Würde er ihn an einem Dienstag töten.

**

In dieser Nacht verließ Theron die Akademie mit langsamen Schritten. Am Tor wartete eine nervöse Malaya auf ihn. Irgendwie war sie dieses Mal noch nervöser als zuvor.

Theron hatte sie diesmal nicht einmal vor Sonnenuntergang gerufen. Sie konnte praktisch bereits den schmalen Streifen des Mondes über ihnen sehen.

War es wirklich in Ordnung, so spät auszugehen? Besonders mitten in der Woche wie jetzt?

Aber sie konnte einfach nicht nein sagen.

Beim letzten Mal, nachdem Theron so lange im Badezimmer verbracht hatte, gab er zu, dass er sehr nervös geworden war und einige... Schwierigkeiten hatte. Nachdem er so offen zu ihr war, wollte Malaya – für immer die Gefällige – nicht der Grund sein, warum sein Tag ruiniert wurde.

Nun fand sie sich dummerweise dabei wieder, einem weiteren Date zuzustimmen, obwohl sie wusste, dass sie hätte nein sagen sollen.

Sie hatten einen ganzen Tag auf dem Trainingsfeld verschwendet, also hatte es keine Chance gegeben, wie üblich zu lernen. Sie sollte definitiv jetzt in der Bibliothek sein, aber hier war sie.

"Ich bin froh, dass du gekommen bist", sagte Theron mit einem Lächeln.

Die Worte, die Malaya sagen wollte, blieben ihr im Hals stecken. Aus irgendeinem Grund schien Theron heute Abend größer zu sein.

Er trug immer noch seine Kaiserlicher Gelehrter-Kleidung, eine wunderschöne, ausladende Kombination aus Weiß, Violett und Gold. Aber sie zeigte keine Anzeichen von Verschleiß durch die frühere Anstrengung.

Keiner von ihnen hatte heute auf dem Feld die Gelegenheit bekommen, sich umzuziehen. Sie hatte keine Ahnung, wann Theron Zeit gehabt hatte, seine Uniform zu reinigen.

Der Gedanke, dass er mehr als eine haben könnte, kam ihr in den Sinn, aber selbst die Akademie gab immer nur eine aus, um Disziplin zu fördern.

Bevor sie ihre Gedanken sammeln konnte, wurde ihr Kopf leer.

Theron nahm ihre Hand und führte sie weg.

Malaya fühlte sich, als könnte ihr Kopf implodieren.
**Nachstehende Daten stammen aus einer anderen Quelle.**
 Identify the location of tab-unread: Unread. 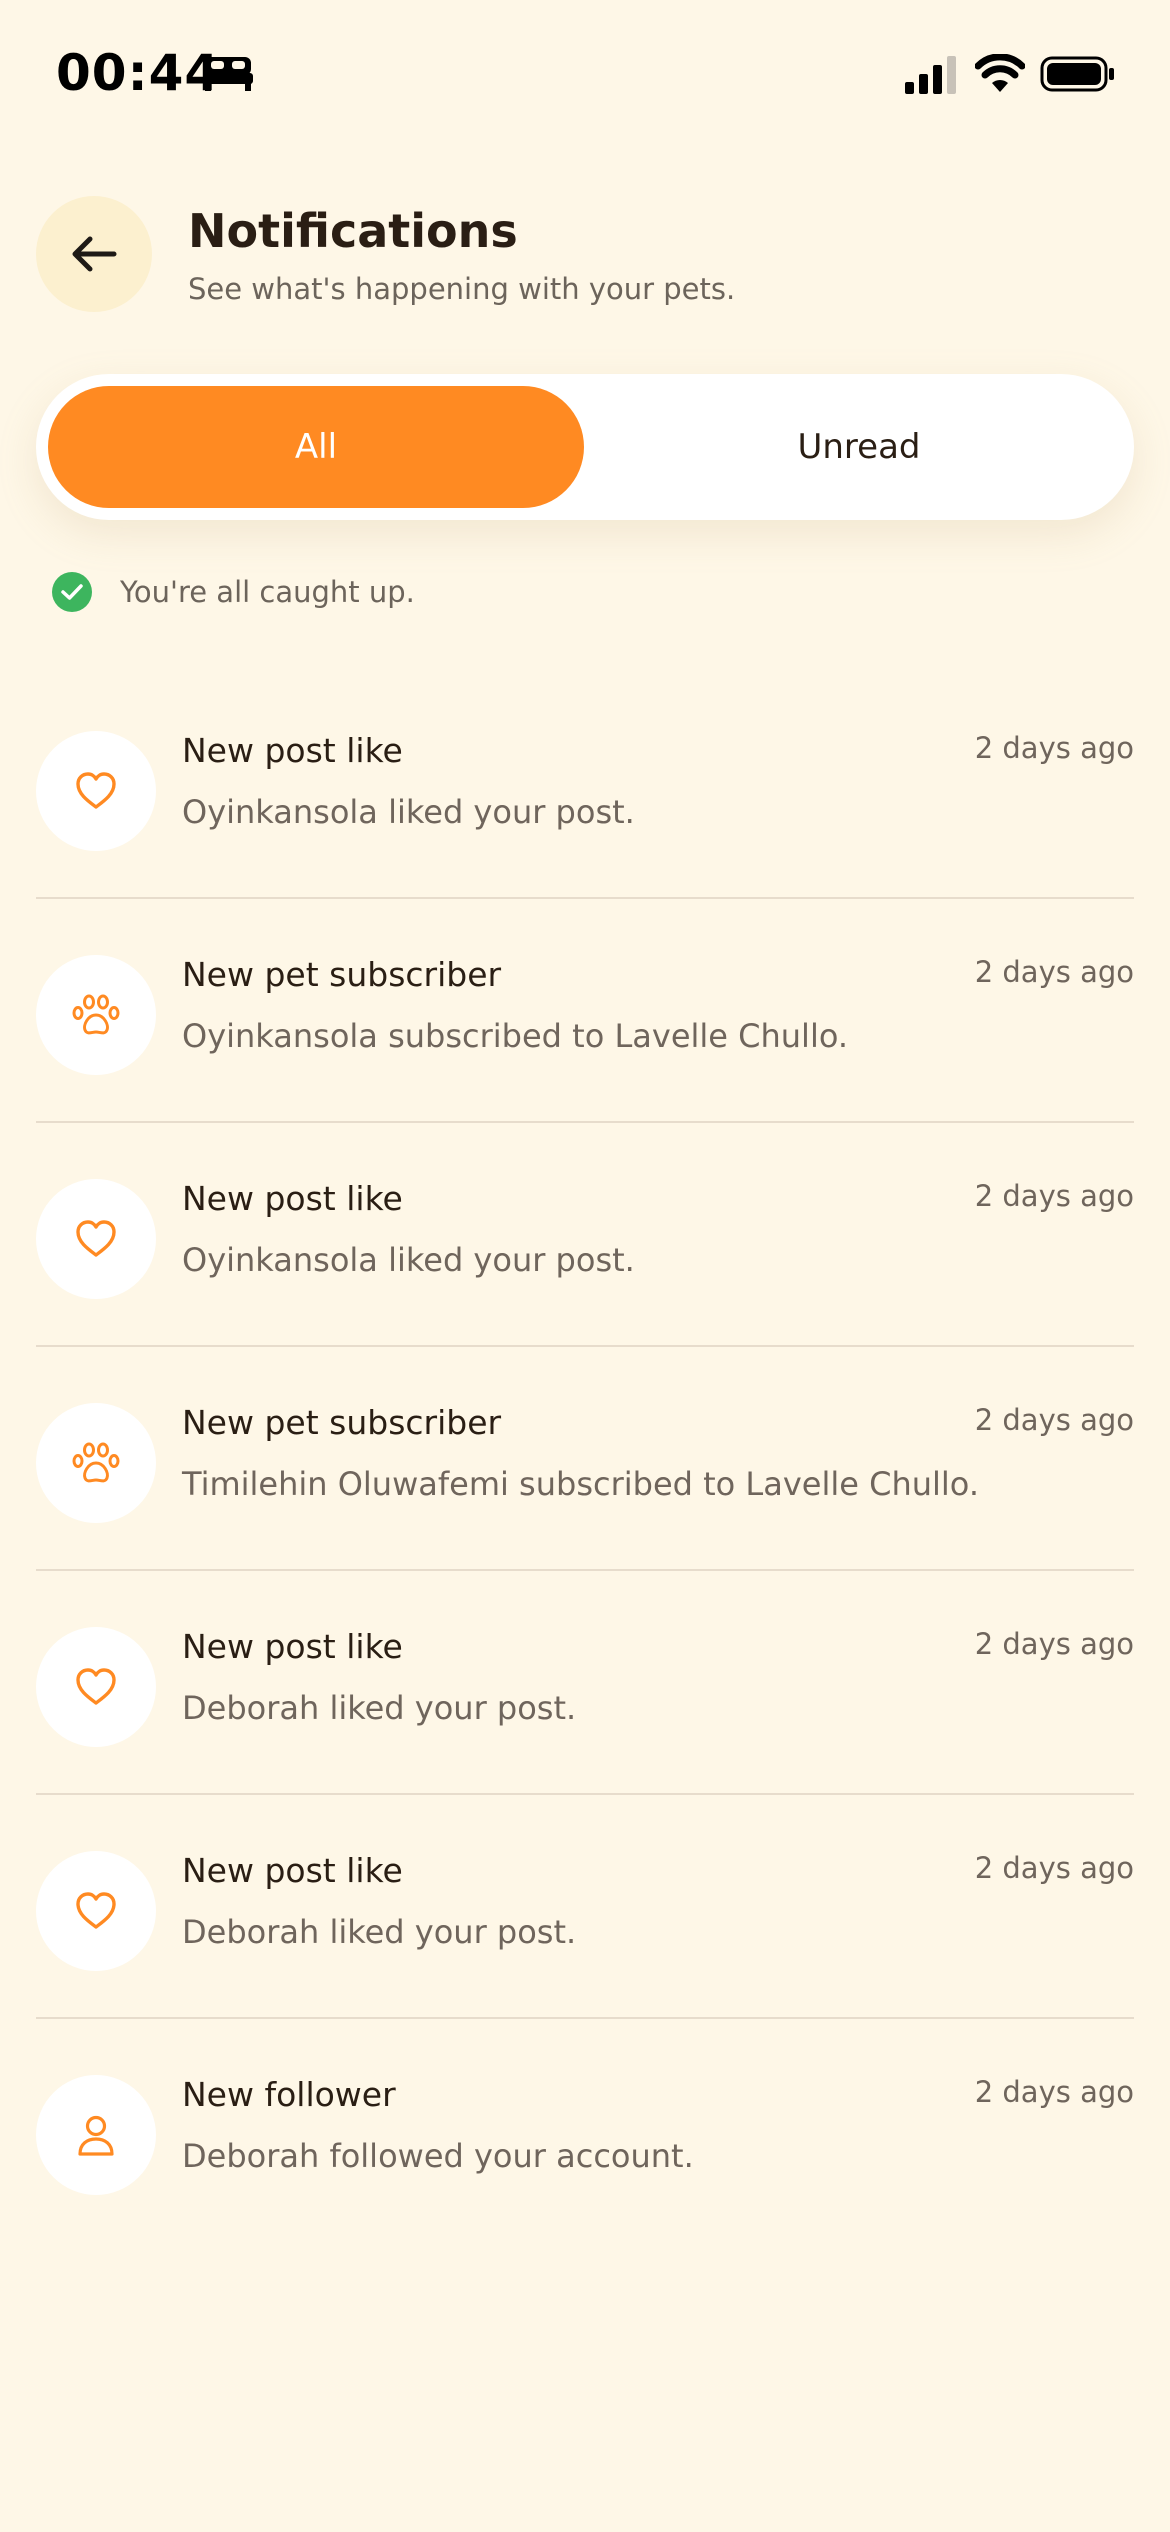
(859, 447).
Dampf stieg praktisch aus ihren Haaren und Ohren, ihr Schlüsselbein wurde so rot, dass es unter den dunklen Farbtönen der Dämmerung fast violett aussah.

Ihre Zunge war völlig verknotet, und sie nahm kaum wahr, als Theron wieder sprach.

"Zwei Karten für die Vorstellung, bitte."

"Ja, natürlich, junger Adliger."

Theron führte Malaya in ein Theater, und sie nahmen ihre Plätze ein, als das Licht gedimmt wurde.

Die Bühne vor ihnen zitterte, als sich die Vorhänge bewegten. Bald war der Gastgeber des Abends erschienen.

"Meine Damen und Herren! Wir haben heute Abend eine großartige Show für Sie vorbereitet!"

Theron hatte Malayas Hand längst losgelassen, aber alles, worauf sie sich zu konzentrieren schien, war die Wärme, die gerade noch da gewesen war. Die Hälfte der Show war vorüber, bevor sie endlich aus ihrer Trance erwachte, und das nur, weil Theron ihr ins Ohr flüsterte.

Die Wärme seines Atems sandte einen elektrischen Schlag durch ihren Rücken, und sie wäre fast wieder ohnmächtig geworden.

"Ich bin gleich zurück. Ich versuche, uns auf dem Rückweg ein paar Snacks zu besorgen."

Malaya nickte geistesabwesend und hielt ihr Kleid fest, während Theron an ihr vorbeiging.

Wie zum Teufel war ihr das schon wieder passiert?

Was sie nicht wusste, war, dass sich der Junge, der sie so verwirrt zurückließ, völlig verändert hatte, sobald er das Theater verließ.

In die Nacht schleichend, hinterließ das kalte Blau von Therons Augen Streifen in der Dunkelheit.

Heute gab es keinen Regen. Das war bedauerlich.

Er müsste einfach seinen eigenen machen.